By far, the greatest challenge facing the world economy in the coming century will be competition for scare natural resources and the environmental effects of our overdependence on those resources as factors for economic production. Increasing global population and per capita energy consumption are the two factors which drive the ever faster decline in global resource assets. I include in this all fossil fuels, all minerals used in production, all heavy metals, and water. These resources are the foundation of every development strategy and economic growth model ever devised. Without them, nothing goes on. Without these resources, civilization collapses.
Only 3% of the world’s water is fresh water, even less is drinkable. This statistic is often overlooked, but emphasizes water’s status as humanity’s most vital natural resource. There has been more competition over water supplies than any other resource in history, and this trend will continue for the next hundred years, and if we continue to utilize fresh water for its current uses (irrigation, production, hydroelectric power), water will become the same as any other non-renewable resource: it will eventually run out. Minerals and heavy metals are necessary inputs to production of most goods; especially those most relied upon by societies around the world, such as computers, telecommunications, and transportation vehicles. Increasing competition for these resources will continue as it has, the industrial trade in them becoming even more corrupt and cutthroat. Global petroleum markets offer and excellent view of the next century; all we need for a future prediction is to multiply the conflict.
Competition for the scare global resources necessary for survival and growth has shown us that human beings are far more willing to kill each other over resources than to mitigate problems and find alternatives to their use. If this trend continues (as I foresee it will until the resources are each exhausted), when the resources are finally gone it will still be too late to find solutions. The conflict over the resources will destabilize the international order to a point near collapse. It sounds too apocalyptic to be true, but may actually be worse. At the rate we are heading as a planet, the destabilizing of the international order through resource conflicts will only provide a less secure foundation under which to bear the environmental costs inherited from the age of industrialization.

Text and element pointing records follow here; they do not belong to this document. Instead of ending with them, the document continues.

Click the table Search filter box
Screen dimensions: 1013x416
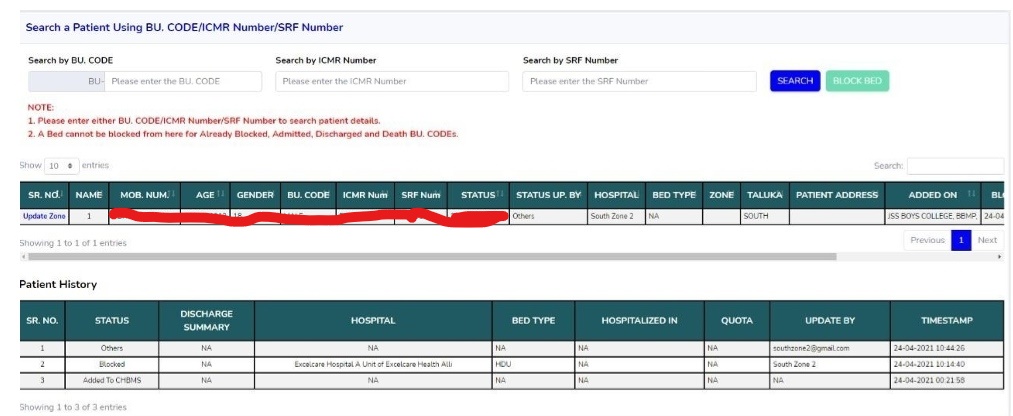pos(954,166)
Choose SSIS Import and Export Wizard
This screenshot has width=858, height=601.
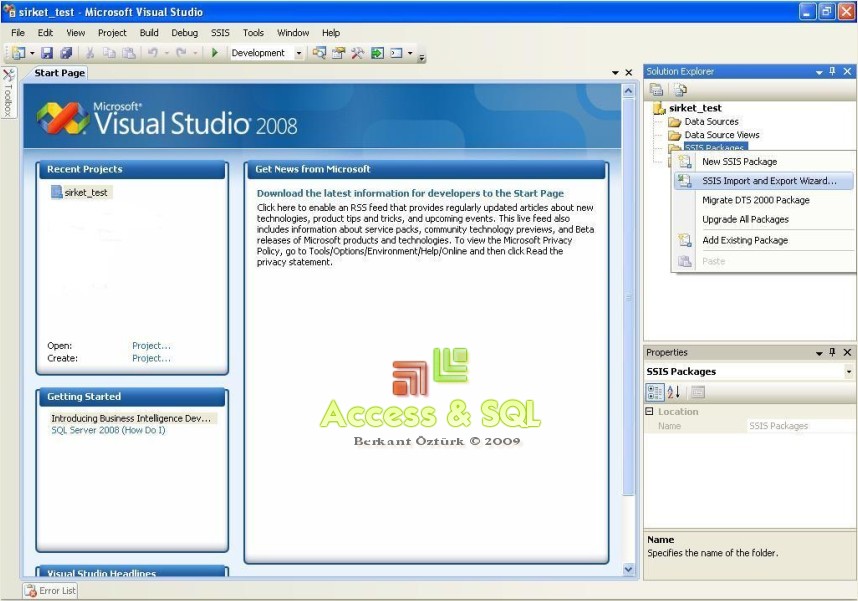click(x=768, y=181)
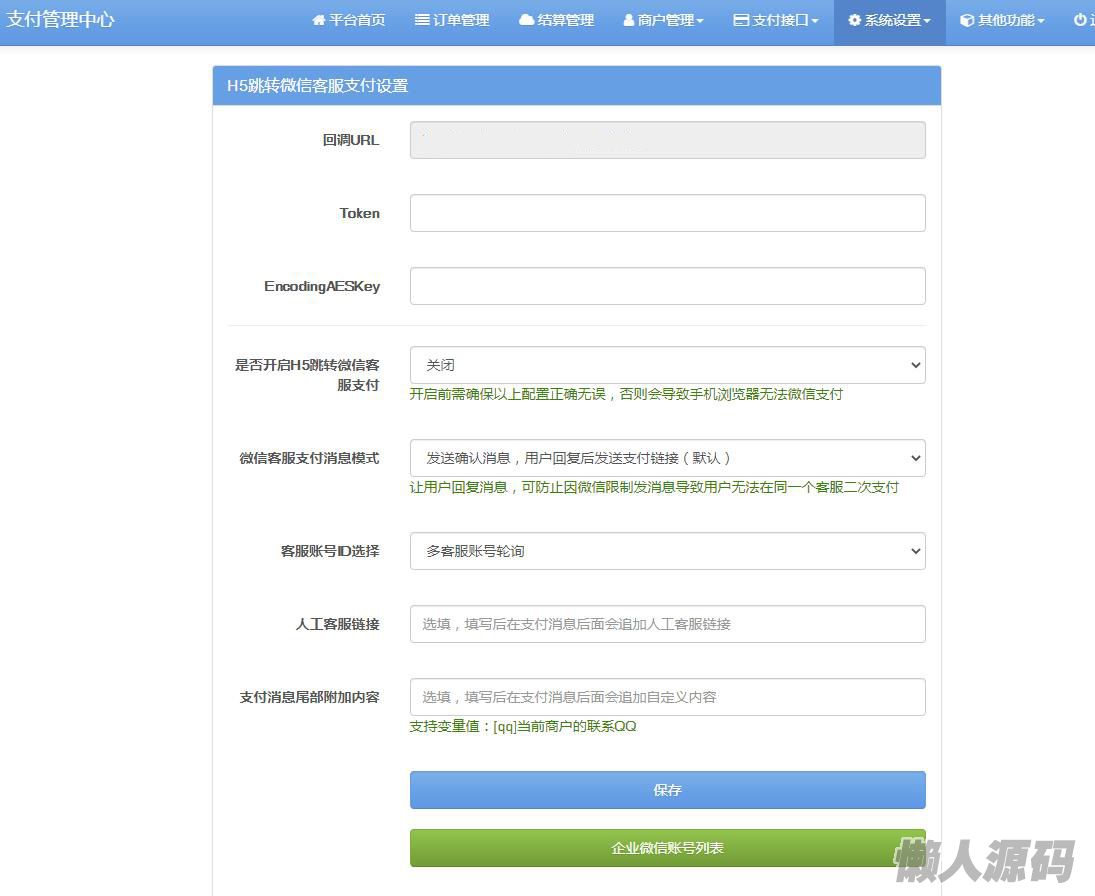Open the 是否开启H5跳转微信客服支付 dropdown
This screenshot has height=896, width=1095.
click(667, 365)
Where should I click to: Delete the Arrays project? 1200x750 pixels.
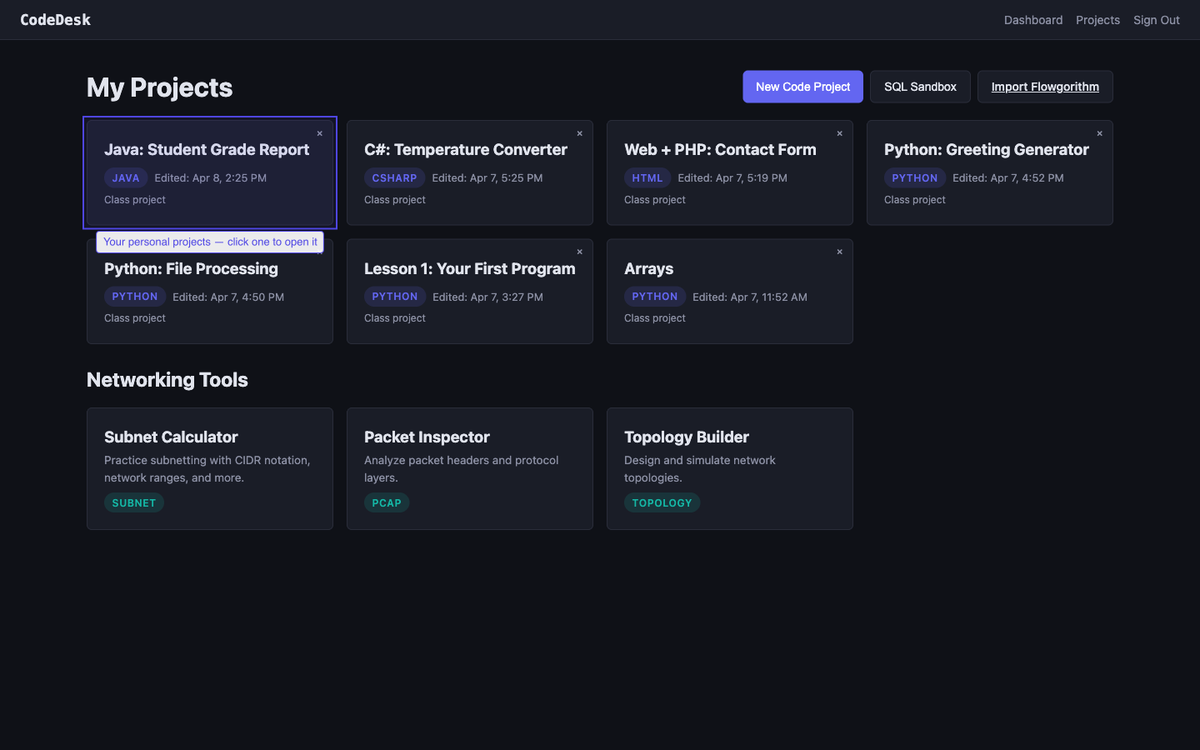coord(839,251)
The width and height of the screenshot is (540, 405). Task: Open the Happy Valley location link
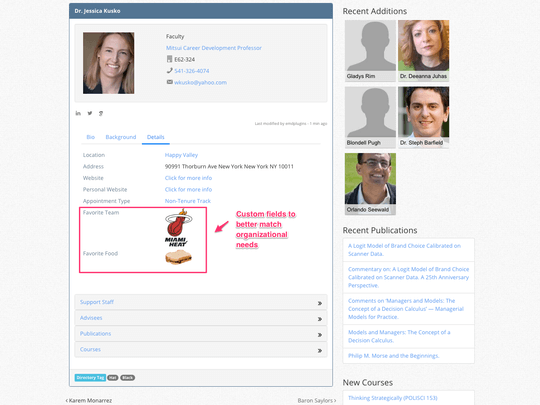click(181, 155)
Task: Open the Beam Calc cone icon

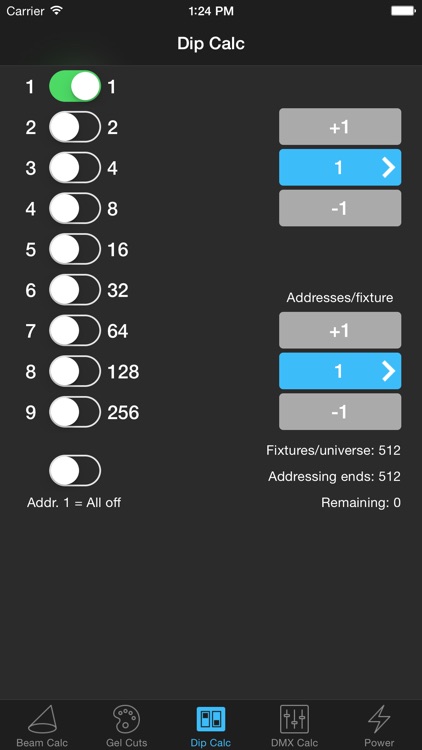Action: 42,719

Fossil fuels have come under increased scrutiny over the past few years, as they should. There is 97% consensus among scientists as to the merits of anthropogenic climate change as a result of greenhouse gas emissions in direct relation to industrial development. No economist, nor most scientists, will argue that the industrial revolution or modern societies are bad things. However, they have come at a cost, one which is yet to be paid. The costs of climate shift are currently being felt across the Sahel regions of Africa with drought and famine, Eastern Europe has lost thousands to one of the coldest winters on record, and at home here in Virginia it is yet to snow since Christmas. We are at the beginning stages of what will eventually define the next century: a shift in our natural environment itself. This will be the greatest threat to the foundation of the international order, and therefore should be of the greatest concern to leaders in the international arena.